WORK ORDER - Below is some data. Retype exactly the lines starting at the one with "Sacrements (876, 250)" and ending at the one with "01 45 13 00 20 (510, 1800)".

MATERIAL FOR THIS EXERCISE -
==*==
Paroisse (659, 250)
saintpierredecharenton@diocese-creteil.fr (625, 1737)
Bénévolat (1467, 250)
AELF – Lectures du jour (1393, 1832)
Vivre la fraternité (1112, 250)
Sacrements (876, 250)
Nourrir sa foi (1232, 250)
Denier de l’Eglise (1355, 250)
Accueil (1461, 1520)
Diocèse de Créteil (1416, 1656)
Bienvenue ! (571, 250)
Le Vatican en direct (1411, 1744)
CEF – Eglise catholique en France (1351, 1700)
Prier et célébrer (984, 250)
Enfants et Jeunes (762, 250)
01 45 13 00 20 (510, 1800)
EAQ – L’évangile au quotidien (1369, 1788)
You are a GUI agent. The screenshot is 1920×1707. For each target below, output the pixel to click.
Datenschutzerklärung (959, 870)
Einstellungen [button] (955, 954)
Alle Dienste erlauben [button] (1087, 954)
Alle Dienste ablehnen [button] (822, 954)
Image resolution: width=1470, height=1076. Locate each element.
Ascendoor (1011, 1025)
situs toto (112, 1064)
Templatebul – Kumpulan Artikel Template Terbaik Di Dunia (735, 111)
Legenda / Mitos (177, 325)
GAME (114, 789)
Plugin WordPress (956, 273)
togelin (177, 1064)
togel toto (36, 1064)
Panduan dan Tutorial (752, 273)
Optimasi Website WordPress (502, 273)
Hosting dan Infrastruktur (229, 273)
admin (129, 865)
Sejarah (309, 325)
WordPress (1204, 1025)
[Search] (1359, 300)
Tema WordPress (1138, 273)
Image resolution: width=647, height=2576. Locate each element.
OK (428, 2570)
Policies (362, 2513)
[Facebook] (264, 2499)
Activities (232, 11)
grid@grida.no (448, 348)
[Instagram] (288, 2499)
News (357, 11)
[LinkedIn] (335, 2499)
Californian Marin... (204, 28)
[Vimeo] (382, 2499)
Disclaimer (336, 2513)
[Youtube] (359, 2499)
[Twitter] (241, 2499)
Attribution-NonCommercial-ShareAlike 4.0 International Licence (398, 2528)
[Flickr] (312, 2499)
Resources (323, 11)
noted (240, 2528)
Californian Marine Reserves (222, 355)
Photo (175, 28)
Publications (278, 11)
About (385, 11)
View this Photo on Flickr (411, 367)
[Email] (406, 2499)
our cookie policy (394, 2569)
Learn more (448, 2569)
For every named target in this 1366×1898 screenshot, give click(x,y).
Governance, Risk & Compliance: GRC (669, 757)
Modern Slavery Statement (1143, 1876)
==*==
PROBLEM SOLUTION -
Sacrements (876, 250)
Nourrir sa foi (1232, 250)
Denier de l’Eglise (1355, 250)
Accueil (1461, 1520)
Diocèse de Créteil (1416, 1656)
Bienvenue ! (571, 250)
Le Vatican en direct (1411, 1744)
CEF – Eglise catholique en France (1351, 1700)
Prier et célébrer (984, 250)
Enfants et Jeunes (762, 250)
01 45 13 00 20 (510, 1800)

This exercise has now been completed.